The challenge in understanding abnormal behavior post a TBI is that in smaller doses, all of these behaviors are recognizable as normal variants of human behavior. Jocks tend to get drunk and interact inappropriately with women when they do it. See for example this comment published in yesterday’s NFL Fan House: http://nfl.fanhouse.com/2010/04/28/stop-excuses-before-i-lose-my-mind/?icid=main|netscape|dl8|link3|http%3A%2F%2Fnfl.fanhouse.com%2F2010%2F04%2F28%2Fstop-excuses-before-i-lose-my-mind%2F
I just have a hard time believing they made Roethlisberger seemingly want to sleep with every woman he meets. Years of observing brains of athletes make me conclude other factors played a much larger role.
Arrogance, coddling, groupies, immaturity, booze, a sense of entitlement, a lack of responsibility, the moral code of a hyena. That explains how an NFL quarterback ends up hitting the town in a “Drink Like a Champion” T-shirt a lot more than a few blows to the head.
So then how do we distinguish inappropriate behavior from abnormal neurobehavior? It requires a qualitative assessment by professionals, who because of their years of training and experience can tell the difference between rude and pathology. But the key to understanding frontal lobe deficits is not the administration of a particular neuropsychological test, but the evaluation of the behavior of the individual in the real world laboratory of life. Is there a bright line of demarcation? No. Can certain technological based studies assist in making that determination? Sometimes.
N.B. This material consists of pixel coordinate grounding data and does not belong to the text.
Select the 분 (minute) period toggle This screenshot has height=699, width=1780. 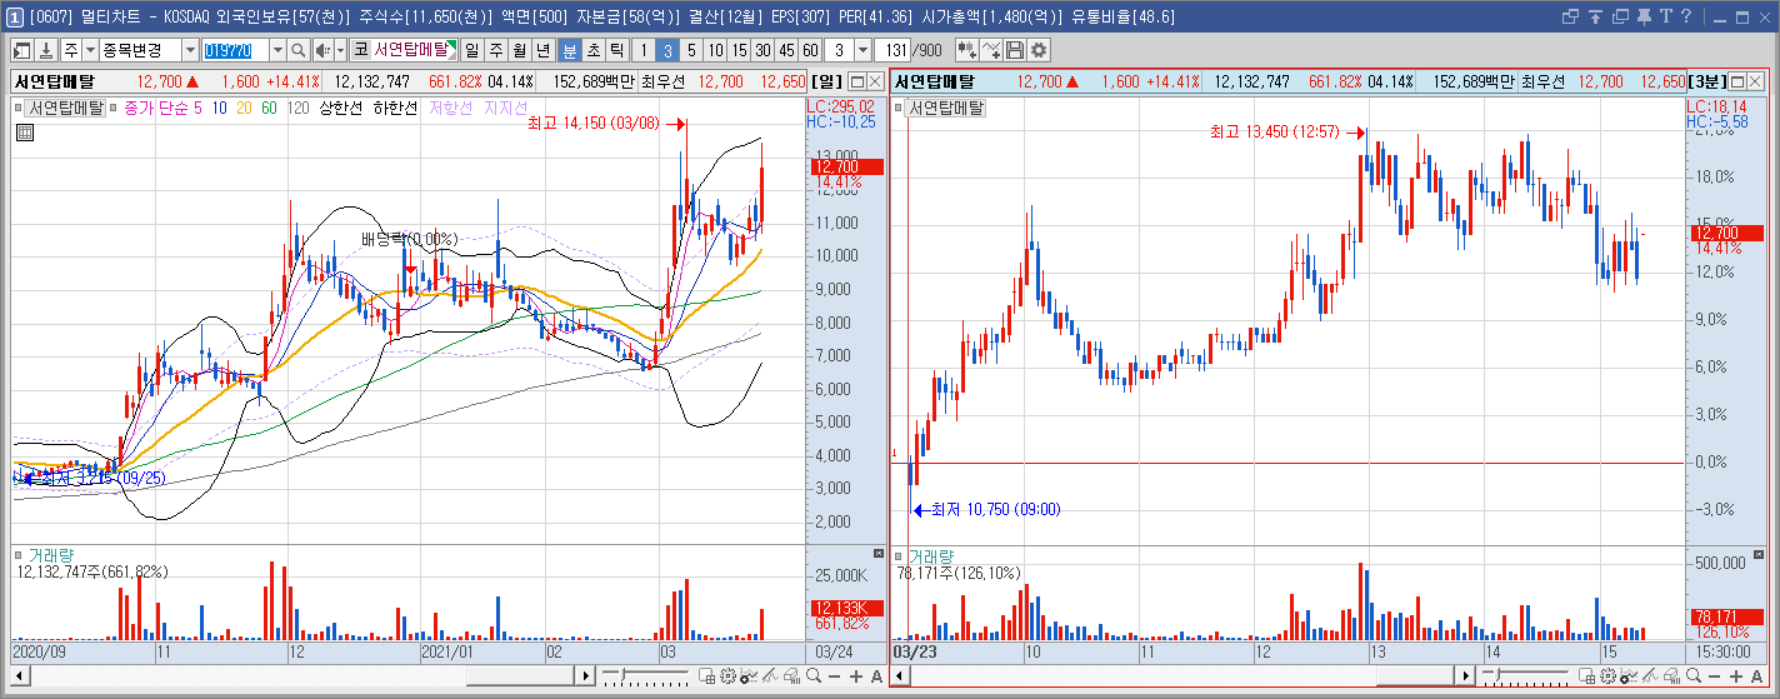(x=569, y=50)
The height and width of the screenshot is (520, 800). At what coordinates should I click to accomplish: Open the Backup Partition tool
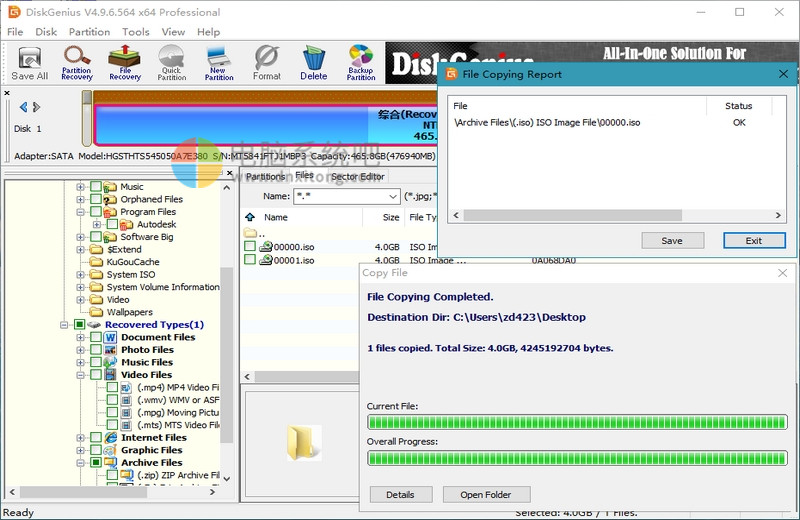361,62
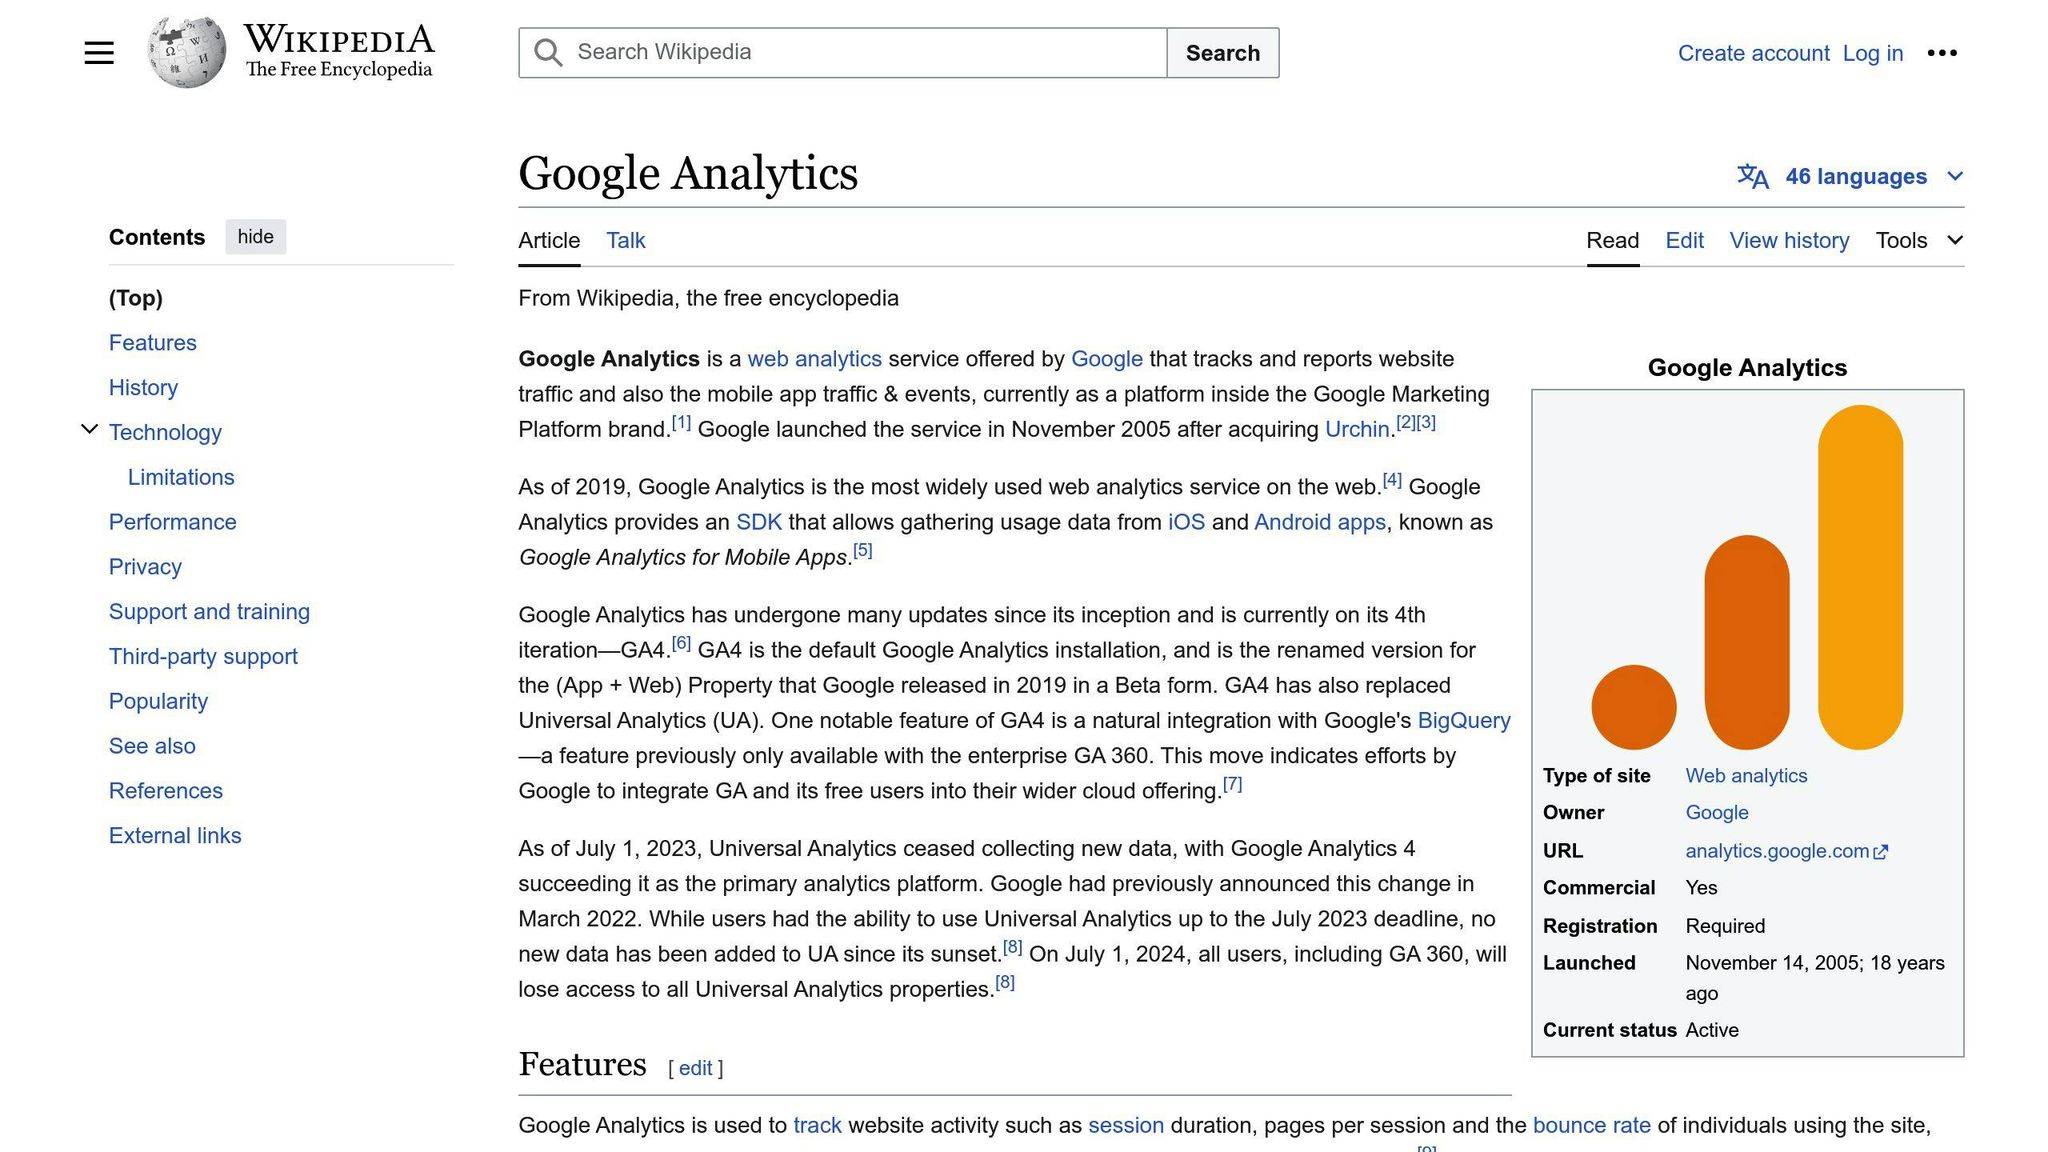Open the BigQuery article link
The width and height of the screenshot is (2048, 1152).
1463,721
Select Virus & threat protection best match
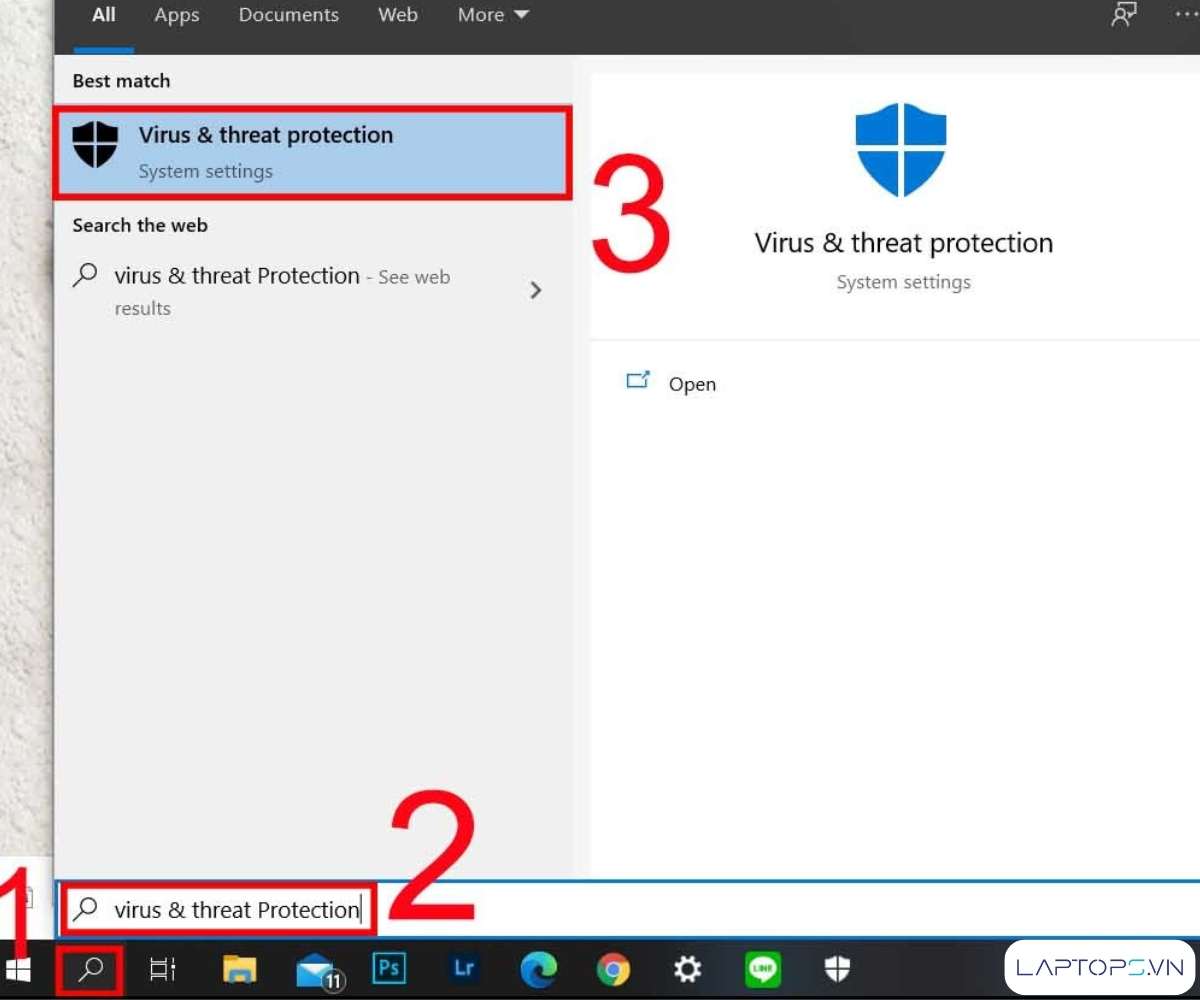The height and width of the screenshot is (1000, 1200). coord(312,153)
MRI technology improves by significant leaps every five years or so, and we are just coming to the end of such a cycle, with the increased resolution of 3 Tesla scanners and the broad implementation of FMRI, DTI and SWI imaging techniques. It is hoped that what was learned during this huge bubble of imaging research can soon be routinely applied to clinical diagnosis. For more on imaging advances, see my blogs on the topic here:
I actually have even more hope for a break through in EEG technology. I believe that the ability to create super powerful portable computers as small as an Iphone could renew the development of a tool to distinguish abnormalities in the brain’s electrical waves, in real time. The problem is that standard EEG machines aren’t portable (and thus give us no real world data) and the portable EEG machines aren’t very good. Further, the fundamental technology upon which EEG is based is more than 50 years old. The brain in operation creates immense force fields that if we applied the kind of technology to it we use in submarines and radio telescopes, we should be able to create intricate patterns of normal versus abnormal. The key is better listening devices and more computer processing. We certainly can handle the computer problems now portably. We just need to get all the fields of science together to reinvent the tool.
Still today and probably for centuries, the ultimate call of “brain damage” is a subjective one that a doctor with years of work with brain injured people can make. We must have more of such people and then respect their subjective call, not insist on some thingamometer to replace the proper diagnosis.
I end this segment by renewing my call for Roethlisberger to get a full state of the art assessment for brain damage, which would include not only DTI and SWI imaging, but also a neuropsychological assessment that would fully consider his behavior. The NFL has taken a true leadership role on sport concussion in the last year and the Roethlisberger case could further focus the public and the medical establishment’s vision with respect on the full neurobehavioral implications of TBI. If we can prove the magnitude of the problem, then treatment should become a priority. Never forget the implications of this study:
In a sample of 15 convicted murderers sentenced to death, Lewis and colleagues (1986) found that 100% of this death row sample had a history of severe head injury.
“Houston, Commissioner Goodell, Congress, I think we have a problem.”